▸ **Problem**: Return verbatim every line of the material below, from the line containing "You are a computer-use agent. Image resolution: width=1019" through the final line of the material, both included.

▸ **Entries provided**:
——————

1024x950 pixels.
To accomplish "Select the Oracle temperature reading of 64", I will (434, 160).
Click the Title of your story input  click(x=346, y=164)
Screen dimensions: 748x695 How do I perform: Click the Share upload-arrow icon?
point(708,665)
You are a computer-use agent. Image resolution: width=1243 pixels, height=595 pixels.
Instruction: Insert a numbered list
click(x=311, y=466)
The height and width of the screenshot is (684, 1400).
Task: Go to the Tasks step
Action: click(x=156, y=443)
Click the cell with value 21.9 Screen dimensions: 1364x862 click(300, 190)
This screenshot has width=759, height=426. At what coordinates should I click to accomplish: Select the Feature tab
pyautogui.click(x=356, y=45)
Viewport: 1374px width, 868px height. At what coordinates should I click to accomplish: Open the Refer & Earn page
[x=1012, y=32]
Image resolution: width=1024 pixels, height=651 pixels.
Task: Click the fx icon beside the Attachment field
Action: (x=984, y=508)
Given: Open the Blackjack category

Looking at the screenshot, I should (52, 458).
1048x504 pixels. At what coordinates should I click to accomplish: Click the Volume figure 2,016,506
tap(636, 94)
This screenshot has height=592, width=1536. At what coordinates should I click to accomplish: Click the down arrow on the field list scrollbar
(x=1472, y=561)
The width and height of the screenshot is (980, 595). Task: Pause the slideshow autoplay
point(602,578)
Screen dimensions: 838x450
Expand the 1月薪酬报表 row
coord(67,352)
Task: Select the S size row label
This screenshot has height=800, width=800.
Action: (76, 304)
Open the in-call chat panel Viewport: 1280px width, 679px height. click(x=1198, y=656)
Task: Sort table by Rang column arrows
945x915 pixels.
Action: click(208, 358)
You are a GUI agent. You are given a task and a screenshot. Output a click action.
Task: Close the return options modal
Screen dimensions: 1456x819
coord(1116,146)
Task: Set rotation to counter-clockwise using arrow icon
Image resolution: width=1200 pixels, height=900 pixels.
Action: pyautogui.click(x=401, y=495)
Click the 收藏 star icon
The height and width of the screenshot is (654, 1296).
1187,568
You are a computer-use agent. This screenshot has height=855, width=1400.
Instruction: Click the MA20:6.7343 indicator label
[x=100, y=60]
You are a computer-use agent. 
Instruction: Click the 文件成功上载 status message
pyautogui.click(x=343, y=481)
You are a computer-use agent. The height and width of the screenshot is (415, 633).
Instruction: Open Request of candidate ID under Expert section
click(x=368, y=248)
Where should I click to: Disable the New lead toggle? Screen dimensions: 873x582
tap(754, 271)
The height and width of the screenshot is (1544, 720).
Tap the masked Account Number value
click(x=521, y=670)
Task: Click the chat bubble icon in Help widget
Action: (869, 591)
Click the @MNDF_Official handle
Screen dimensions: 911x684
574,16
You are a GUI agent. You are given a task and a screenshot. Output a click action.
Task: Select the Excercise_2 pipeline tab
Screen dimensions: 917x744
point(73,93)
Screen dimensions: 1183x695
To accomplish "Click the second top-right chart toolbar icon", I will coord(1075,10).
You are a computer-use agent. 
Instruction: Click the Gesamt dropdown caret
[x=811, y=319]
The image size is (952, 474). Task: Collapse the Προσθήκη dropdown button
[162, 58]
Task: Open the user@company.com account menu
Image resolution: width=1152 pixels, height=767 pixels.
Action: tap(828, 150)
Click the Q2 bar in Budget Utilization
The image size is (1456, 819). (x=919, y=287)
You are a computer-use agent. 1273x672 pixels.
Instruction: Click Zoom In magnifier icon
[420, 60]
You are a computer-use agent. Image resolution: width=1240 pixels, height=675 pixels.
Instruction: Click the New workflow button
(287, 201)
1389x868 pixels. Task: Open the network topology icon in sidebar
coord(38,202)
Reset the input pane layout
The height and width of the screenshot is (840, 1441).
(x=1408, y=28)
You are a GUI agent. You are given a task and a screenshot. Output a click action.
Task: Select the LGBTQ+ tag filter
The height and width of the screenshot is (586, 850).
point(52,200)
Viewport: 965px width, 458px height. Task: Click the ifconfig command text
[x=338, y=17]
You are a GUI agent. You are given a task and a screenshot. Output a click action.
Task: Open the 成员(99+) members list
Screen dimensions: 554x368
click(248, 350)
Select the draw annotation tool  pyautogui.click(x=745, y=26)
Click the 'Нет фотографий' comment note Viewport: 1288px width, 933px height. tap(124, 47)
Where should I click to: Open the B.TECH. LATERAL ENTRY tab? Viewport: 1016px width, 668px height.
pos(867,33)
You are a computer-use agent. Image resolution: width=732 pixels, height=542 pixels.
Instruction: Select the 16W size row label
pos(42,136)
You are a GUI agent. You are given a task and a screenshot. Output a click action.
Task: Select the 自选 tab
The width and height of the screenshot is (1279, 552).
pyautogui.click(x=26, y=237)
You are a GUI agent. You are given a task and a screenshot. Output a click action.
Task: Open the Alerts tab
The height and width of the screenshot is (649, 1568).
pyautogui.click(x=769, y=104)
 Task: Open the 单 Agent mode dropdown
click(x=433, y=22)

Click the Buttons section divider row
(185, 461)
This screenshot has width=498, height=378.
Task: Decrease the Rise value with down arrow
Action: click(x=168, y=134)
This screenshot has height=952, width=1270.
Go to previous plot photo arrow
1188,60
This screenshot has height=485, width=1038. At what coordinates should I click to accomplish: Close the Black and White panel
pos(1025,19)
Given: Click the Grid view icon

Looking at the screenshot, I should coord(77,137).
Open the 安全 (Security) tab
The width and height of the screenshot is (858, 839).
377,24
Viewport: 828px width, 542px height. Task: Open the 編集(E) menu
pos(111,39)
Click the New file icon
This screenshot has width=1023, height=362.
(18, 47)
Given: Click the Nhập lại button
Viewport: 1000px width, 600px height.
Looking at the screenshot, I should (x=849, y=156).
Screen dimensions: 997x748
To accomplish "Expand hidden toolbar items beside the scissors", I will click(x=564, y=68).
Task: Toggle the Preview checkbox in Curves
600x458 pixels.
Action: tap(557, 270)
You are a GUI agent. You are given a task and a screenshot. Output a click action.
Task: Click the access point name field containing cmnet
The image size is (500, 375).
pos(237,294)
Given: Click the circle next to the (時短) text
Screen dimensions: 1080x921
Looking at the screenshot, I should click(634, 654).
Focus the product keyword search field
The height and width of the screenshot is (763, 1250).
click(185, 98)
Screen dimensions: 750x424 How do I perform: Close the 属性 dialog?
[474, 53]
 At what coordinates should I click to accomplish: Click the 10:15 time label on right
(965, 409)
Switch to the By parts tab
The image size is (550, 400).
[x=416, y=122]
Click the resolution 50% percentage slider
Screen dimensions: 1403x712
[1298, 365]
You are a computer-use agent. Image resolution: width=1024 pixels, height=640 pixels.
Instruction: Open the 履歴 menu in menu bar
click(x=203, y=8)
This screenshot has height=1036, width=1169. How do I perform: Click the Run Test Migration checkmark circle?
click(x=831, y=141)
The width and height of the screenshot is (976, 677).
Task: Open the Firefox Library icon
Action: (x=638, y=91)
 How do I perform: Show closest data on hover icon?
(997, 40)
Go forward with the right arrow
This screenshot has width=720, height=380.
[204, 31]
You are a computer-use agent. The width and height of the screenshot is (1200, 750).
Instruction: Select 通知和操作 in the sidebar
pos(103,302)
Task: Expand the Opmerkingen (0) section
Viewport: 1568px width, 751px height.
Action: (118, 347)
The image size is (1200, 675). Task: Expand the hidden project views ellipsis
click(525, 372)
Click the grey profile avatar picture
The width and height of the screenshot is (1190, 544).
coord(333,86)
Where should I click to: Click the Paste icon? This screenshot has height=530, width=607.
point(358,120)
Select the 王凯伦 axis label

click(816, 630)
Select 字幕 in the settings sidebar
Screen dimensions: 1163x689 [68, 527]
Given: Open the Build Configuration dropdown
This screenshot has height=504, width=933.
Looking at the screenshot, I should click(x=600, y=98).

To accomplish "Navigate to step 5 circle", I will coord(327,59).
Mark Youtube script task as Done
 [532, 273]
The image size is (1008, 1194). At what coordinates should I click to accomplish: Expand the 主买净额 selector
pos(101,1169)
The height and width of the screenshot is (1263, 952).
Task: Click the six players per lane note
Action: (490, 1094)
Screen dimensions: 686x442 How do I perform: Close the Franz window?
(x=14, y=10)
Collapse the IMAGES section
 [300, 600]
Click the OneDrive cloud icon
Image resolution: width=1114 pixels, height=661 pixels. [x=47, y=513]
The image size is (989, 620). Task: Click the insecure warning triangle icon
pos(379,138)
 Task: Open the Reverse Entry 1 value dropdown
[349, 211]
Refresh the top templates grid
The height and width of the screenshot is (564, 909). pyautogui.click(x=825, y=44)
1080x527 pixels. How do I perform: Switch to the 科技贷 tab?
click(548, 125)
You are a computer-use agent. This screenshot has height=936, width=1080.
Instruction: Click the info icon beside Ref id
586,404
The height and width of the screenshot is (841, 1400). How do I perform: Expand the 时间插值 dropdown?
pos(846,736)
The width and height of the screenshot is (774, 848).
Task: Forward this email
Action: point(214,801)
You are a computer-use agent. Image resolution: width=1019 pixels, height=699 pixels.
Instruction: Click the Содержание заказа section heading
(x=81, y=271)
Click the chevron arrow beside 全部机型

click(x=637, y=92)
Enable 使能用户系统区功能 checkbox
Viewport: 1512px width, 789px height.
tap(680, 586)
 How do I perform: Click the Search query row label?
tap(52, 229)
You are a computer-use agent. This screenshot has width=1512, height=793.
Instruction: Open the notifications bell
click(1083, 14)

——————

▸ **Result of the task**:
You are a computer-use agent. Image resolution: width=1019 pixels, height=699 pixels.
Instruction: Click the Содержание заказа section heading
(x=81, y=271)
Click the chevron arrow beside 全部机型

click(x=637, y=92)
Enable 使能用户系统区功能 checkbox
Viewport: 1512px width, 789px height.
tap(680, 586)
 How do I perform: Click the Search query row label?
tap(52, 229)
You are a computer-use agent. This screenshot has width=1512, height=793.
Instruction: Open the notifications bell
click(1083, 14)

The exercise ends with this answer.